THE return of Lucien Bouchard to the House of Commons is one of those moments politicians cherish. It is, they say, a chance to put aside politics and show themselves as "real people." Charming as this is to imagine, it is of course untrue. Politicians aren't real people. Scenes in Parliament that attract the journalistic label of "high drama" are usually precisely that, well-staged rituals, the more so for the emotions so grave an episode as M. Bouchard's illness, near death, mutilation and resurrection might engender. Yet they are revealing enough in their own way.
A politician has many jobs - salesman, manager, negotiator, priest - but it is these moments, when the task is indeed to be politic, that are the purest test of his skills. He must find just the right words, the right gesture, not on an occasion or a theme of his own choosing, but as the event demands. It may be said that this requires a special talent; but mostly, as Vaclav Havel has written, it is a matter simply of good taste.
There are times when such symbolic choices may have substantive import, as coded signals of intent, overtures to enemies, warnings to friends. While M. Bouchard's ordeal is not of itself likely to swing many votes in the referendum, a failure to acknowledge it adequately on the part of his rivals might be just the slight that could. Hence the careful little sonnets of regard, Preston Manning even going so far as to declaim his in, at a guess, French.
But more often, as in the case of M. Bouchard, the significance of these performances attaches to our estimation of the man. We are called upon to judge whether the part has been well played, and in judging him, gain knowledge of ourselves. At such moments, society acts out a kind of drama through its political representatives, a formal dance, as precise and delicate as a minuet. The ancient Athenians debated political issues through the theatre, at which attendance was compulsory. In our parliamentary system, we make politics itself a theatre.
(Churchill, for one, insisted on this point. "The vitality and authority of the House of Commons," he said, as Parliament debated plans for its rebuilding after the war, "and its hold upon an electorate based upon universal suffrage, depend to no small extent upon its episodes and great moments, even upon its scenes and rows." That is why, among other things, he maintained that the Commons should have fewer seats than Members, that "there should be on great occasions a sense of crowd and urgency," the Members spilling into the aisles.)

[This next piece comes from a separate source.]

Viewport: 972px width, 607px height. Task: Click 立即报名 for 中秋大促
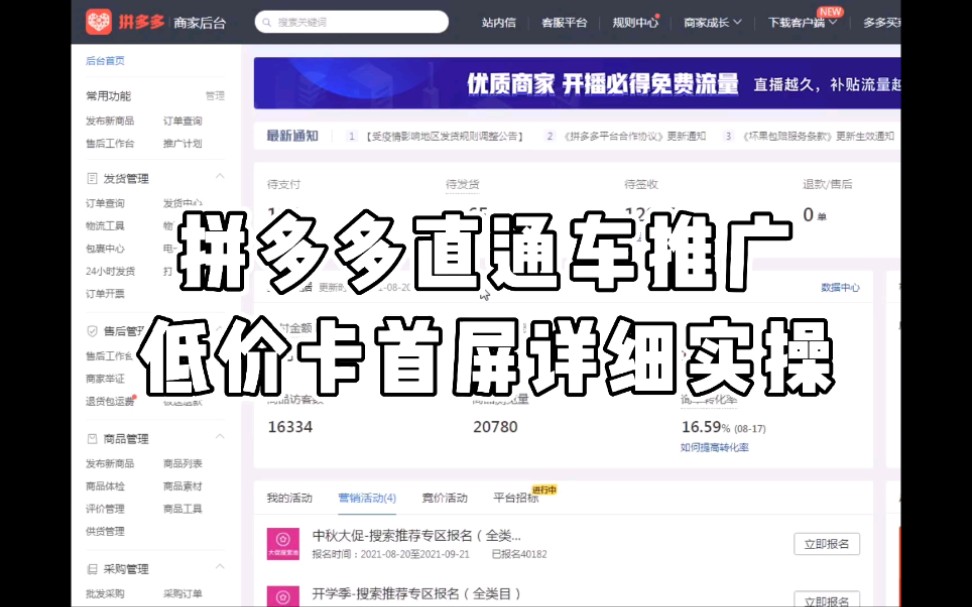pos(827,543)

The rules of such exchanges are fluid. While the infamous Ottawa Citizen headline ("Separatists in disarray as Bouchard loses leg") was denounced as an unseemly intrusion of political considerations into a personal tragedy, it was perfectly all right to adopt "Que l'on continue" as a separatist slogan. Or at least, all right for some: Jacques Parizeau was canny enough to deny publicly that there was any political message in M. Bouchard's note to his doctors, thus avoiding being seen to milk his misfortune. But then, he didn't have to. Others had done it for him.
Curiously, the clumsiest player in this drama has been the martyr himself. It wasn't that he was manipulative in attempting to orchestrate front-page media coverage of his return - it would have been just as calculating, if not more so, to have taken his seat unannounced - that left such a bad taste in people's mouths: It was that he was seen to be manipulative. His playing was without art. In the same vein is M. Bouchard's belated insistence that, yes, he had meant "continue" with the separatist cause. Even if this were true, it is not for M. Bouchard to endow it with political meaning. In seeking too obviously to exploit his own tragedy, he appears desperate, even pathetic, like a beggar rolling up his pant-leg for passers-by.
Even this doesn't always hold: All the condemnation of the Tories during the last election for running an ad featuring Jean Chretien's twisted features - butt of a thousand editorial cartoons and nightclub impressions - did not stop the old fraud from wringing an extra quart of sympathy out of the affair the next day. But then, an Olivier is permitted a few moments of bathos.